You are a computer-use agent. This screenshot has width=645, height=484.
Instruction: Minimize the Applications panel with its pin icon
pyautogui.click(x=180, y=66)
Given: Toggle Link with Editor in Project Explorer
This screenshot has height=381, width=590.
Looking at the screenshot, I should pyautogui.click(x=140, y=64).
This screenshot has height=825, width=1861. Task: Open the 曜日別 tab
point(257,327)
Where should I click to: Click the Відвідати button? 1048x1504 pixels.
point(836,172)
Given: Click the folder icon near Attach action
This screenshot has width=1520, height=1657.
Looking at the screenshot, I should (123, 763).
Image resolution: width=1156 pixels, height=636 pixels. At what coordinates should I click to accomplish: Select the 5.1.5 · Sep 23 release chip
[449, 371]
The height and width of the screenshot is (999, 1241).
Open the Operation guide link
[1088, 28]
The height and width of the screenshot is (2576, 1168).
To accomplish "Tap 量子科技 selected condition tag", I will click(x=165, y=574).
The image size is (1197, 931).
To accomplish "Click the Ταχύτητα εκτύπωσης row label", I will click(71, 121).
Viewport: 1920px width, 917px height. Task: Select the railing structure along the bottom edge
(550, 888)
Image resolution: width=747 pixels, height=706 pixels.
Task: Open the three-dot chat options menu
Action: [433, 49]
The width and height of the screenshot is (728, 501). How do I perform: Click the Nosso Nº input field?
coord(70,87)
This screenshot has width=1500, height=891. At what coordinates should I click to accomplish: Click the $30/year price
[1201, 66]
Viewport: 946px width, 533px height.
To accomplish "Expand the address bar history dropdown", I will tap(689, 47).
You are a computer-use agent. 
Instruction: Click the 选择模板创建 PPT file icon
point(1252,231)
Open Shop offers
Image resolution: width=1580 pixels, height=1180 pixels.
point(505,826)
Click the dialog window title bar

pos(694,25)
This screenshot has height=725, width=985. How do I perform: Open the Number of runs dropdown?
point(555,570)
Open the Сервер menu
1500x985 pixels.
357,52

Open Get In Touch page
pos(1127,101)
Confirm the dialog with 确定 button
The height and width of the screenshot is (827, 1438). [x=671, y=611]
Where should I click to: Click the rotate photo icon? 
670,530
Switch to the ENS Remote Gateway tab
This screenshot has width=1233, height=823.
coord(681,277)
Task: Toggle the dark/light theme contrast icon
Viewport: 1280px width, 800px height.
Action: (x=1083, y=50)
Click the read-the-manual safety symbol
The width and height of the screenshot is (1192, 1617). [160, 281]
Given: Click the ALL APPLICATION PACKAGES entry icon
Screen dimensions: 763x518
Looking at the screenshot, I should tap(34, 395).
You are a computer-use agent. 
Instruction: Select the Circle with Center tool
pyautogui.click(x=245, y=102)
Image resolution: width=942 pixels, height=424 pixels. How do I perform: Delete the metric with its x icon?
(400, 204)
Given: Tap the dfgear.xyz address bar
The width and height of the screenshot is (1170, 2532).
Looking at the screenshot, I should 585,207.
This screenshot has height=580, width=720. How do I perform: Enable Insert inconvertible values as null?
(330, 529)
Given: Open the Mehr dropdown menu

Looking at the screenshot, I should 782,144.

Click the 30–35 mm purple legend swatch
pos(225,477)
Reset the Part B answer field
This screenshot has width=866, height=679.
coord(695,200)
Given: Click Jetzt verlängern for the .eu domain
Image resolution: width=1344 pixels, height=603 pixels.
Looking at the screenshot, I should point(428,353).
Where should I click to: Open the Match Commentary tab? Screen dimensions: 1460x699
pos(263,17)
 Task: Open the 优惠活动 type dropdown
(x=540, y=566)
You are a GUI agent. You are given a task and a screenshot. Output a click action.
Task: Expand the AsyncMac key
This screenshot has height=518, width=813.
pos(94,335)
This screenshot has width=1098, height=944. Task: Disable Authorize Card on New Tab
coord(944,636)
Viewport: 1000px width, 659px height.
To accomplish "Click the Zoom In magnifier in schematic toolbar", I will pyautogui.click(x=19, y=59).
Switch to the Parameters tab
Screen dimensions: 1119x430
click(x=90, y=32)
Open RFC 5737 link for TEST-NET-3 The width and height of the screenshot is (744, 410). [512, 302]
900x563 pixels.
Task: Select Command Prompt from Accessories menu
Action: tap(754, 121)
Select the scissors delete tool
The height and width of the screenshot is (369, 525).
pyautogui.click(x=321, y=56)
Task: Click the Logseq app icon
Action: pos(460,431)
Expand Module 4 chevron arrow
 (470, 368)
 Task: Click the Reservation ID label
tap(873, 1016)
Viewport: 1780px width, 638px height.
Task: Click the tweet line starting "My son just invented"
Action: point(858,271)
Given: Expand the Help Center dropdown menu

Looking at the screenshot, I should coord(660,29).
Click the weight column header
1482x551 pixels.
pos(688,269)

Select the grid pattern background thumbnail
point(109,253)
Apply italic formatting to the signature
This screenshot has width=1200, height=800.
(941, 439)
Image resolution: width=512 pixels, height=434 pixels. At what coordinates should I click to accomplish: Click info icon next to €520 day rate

━━━━

Exercise details
Copy out, from the material above, each line where the word "agent" is present.

Exercise answer
You are a computer-use agent. This screenshot has width=645, height=484.
You are a computer-use agent. 
You are a computer-use agent. 
You are a GUI agent. You are given a task and a screenshot. Output a click action.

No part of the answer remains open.